Both sound good, but I like the one with multi
in it better as it makes the link to MULTI* features more clearly. I think st_unmulti
is another contender but less clear than your st_un_multi
suggestion.
Here's some draft code that un-multipoints:
st_un_multipoint = function(x) {
g = st_geometry(x)
i = rep(seq_len(nrow(x)), sapply(g, nrow))
x = x[i,]
st_geometry(x) = st_sfc(do.call(c,
lapply(g, function(geom) lapply(1:nrow(geom), function(i) st_point(geom[i,])))))
x$original_geom_id = i
x
}
# example:
library(sf)
g = st_sfc(st_multipoint(matrix(1:6,,2)),
st_multipoint(matrix(1:4,,2)),
st_multipoint(matrix(11:18,,2)))
df = data.frame(a = 1:3, b = 5:7)
st_geometry(df) = g
df
st_un_multipoint(df)
I think this is equivalent to st_points
in postgis
We now have:
> st_cast(x, "POINT")
Geometry set for 112 features
geometry type: POINT
dimension: XY
bbox: xmin: 0 ymin: -7.081155e-10 xmax: 5565.975 ymax: 110823.7
epsg (SRID): 3857
proj4string: +proj=merc +a=6378137 +b=6378137 +lat_ts=0.0 +lon_0=0.0 +x_0=0.0 +y_0=0 +k=1.0 +units=m +nadgrids=@null +wktext +no_defs
First 5 geometries:
POINT(0 501.464607505533)
POINT(0 1504.39382251802)
POINT(0 2507.3230375305)
POINT(0 3510.25225254298)
POINT(0 4513.18146755547)
> ?st_cast
> st_cast(x, "POINT", group_or_split = FALSE)
Geometry set for 2 features
geometry type: POINT
dimension: XY
bbox: xmin: 0 ymin: -7.081155e-10 xmax: 5565.975 ymax: 501.4646
epsg (SRID): 3857
proj4string: +proj=merc +a=6378137 +b=6378137 +lat_ts=0.0 +lon_0=0.0 +x_0=0.0 +y_0=0 +k=1.0 +units=m +nadgrids=@null +wktext +no_defs
POINT(0 501.464607505533)
POINT(5565.97453966368 -7.08115455161362e-10)
Warning messages:
1: In st_cast.MULTIPOINT(X[[i]], ...) : point from first coordinate only
2: In st_cast.MULTIPOINT(X[[i]], ...) : point from first coordinate only
As it is now, st_cast
by default does the one-to-many, and even (if you specify ids
) many-to-one with an aggregate
on the attributes. I will move the latter to a proper aggregate
method, but don't see how st_point
catches all the one-to-many casts -- I suggest to leave that in.
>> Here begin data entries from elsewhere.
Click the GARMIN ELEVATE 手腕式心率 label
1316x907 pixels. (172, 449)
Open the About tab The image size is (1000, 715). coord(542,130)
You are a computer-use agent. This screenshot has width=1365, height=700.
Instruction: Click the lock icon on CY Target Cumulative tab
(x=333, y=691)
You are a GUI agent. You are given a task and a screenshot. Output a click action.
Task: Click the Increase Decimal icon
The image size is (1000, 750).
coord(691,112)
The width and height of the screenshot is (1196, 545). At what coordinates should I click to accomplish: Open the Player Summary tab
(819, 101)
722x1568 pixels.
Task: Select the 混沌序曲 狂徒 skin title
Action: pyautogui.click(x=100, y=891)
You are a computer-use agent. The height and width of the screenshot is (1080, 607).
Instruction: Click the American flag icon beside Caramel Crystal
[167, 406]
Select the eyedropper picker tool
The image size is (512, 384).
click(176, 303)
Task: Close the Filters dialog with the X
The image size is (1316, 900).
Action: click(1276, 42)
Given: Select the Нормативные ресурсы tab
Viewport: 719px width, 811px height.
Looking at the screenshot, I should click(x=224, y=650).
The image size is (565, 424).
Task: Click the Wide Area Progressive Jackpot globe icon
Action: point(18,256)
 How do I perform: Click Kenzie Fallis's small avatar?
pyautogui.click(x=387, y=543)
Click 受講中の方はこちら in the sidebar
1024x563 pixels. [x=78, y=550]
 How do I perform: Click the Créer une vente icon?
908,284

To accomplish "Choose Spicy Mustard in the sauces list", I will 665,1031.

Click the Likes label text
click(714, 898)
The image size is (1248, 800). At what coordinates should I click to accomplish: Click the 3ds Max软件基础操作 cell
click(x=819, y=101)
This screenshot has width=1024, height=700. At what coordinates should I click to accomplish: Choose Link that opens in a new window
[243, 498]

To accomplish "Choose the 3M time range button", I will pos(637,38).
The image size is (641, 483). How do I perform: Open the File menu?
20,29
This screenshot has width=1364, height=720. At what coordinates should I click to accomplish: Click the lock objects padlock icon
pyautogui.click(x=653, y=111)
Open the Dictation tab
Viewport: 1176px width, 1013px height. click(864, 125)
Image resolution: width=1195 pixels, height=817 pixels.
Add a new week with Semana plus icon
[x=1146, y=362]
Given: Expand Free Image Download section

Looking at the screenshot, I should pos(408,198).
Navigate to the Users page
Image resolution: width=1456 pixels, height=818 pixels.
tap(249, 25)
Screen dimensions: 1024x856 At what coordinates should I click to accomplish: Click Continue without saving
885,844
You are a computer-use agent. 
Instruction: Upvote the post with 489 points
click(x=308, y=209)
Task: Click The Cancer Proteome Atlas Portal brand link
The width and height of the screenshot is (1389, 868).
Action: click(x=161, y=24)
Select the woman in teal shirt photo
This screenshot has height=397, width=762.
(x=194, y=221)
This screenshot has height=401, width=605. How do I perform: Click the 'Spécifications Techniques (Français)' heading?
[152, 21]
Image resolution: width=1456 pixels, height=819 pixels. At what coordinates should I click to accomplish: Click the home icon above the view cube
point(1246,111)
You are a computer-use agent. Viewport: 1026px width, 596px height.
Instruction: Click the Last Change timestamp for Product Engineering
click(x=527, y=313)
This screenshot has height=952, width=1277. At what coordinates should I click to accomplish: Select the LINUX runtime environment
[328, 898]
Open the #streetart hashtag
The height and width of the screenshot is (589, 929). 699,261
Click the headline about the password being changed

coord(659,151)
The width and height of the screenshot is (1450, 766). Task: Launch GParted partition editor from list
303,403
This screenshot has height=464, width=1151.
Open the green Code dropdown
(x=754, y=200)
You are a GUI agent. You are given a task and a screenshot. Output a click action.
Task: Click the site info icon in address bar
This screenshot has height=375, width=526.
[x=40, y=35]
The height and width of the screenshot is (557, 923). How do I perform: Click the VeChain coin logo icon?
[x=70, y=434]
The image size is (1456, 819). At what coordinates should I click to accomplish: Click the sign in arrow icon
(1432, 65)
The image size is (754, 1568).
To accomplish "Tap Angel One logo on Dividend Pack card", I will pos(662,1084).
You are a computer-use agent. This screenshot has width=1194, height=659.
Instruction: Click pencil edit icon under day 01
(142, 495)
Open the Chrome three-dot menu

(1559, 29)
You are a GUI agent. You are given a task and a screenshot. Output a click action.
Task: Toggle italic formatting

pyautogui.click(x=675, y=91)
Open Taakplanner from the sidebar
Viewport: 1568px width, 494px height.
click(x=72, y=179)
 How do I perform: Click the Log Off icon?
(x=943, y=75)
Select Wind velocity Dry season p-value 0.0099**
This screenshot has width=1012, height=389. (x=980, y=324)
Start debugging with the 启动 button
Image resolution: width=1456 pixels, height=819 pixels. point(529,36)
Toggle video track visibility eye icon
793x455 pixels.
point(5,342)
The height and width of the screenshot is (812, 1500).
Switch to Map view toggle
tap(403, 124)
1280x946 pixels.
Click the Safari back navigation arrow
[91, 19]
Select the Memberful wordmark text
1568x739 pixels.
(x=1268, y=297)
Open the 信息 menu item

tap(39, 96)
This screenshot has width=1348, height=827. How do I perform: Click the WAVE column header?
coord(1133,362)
Update: this is still not working:
# test multipoint to point conversion
x = st_multipoint(matrix(1:10, ncol = 2))
st_cast(x = x, to = "POINT")
POINT(1 6)
Warning message:
In st_cast.MULTIPOINT(x = x, to = "POINT") :
point from first coordinate only
I was expecting 5 points, that can get ids associated. Equivalent sp code:
p = sp::SpatialPoints(matrix(1:10, ncol = 2))
How does one do that in sf?
From scratch:
d <- as.data.frame(matrix(1:10, ncol = 2))
d$id <- 1:5
st_as_sf(d, coords = c("V1", "V2"))
But the casting method also works if it's sfc
:
st_cast(st_sfc(x), "POINT")
Compare when the group_or_split
is FALSE (this argument is not available to all st_cast
methods):
st_cast(st_sfc(x), "POINT", group_or_split = FALSE)
Thanks for the clarification - I missed out the st_sfc
part - gradually making sense - seems like a logical system. I'd say this issue is closed then, although not sure about other feature types such as POLYGON
. For my use-case this issue is closed.
Question on this @edzer: how to create a POINT
sf
with 5 features based on this:
library(sf)
set.seed(1985)
m3 = matrix(runif(10), ncol = 2)
mp = st_multipoint(x = m3)
p = st_cast(x = mp, to = "POINT")
At the moment I'm getting this useful warning but no indication of how to make it include all points:
#> Warning in st_cast.MULTIPOINT(x = mp, to = "POINT"): point from first
You can't create a POINT
that includes more than one point. You can create a list of points, though:
p = st_cast(x = st_sfc(mp), to = "POINT")
Thanks - makes sense. This if for some documentation of the new aggregate
method you've created, which looks awesome. PR incoming!
Is there a PR, or one in the works, for st_un_multipoint?
Is st_cast(mp, "POINT")
not enough?
My bad - I thought from first reading the discussion that there was a problem with using casting for this case.
Reproducible example:
Is there a function, e.g.
as.st_points
that could convert this into just points? If not any ideas of the best way to go about creating such a function?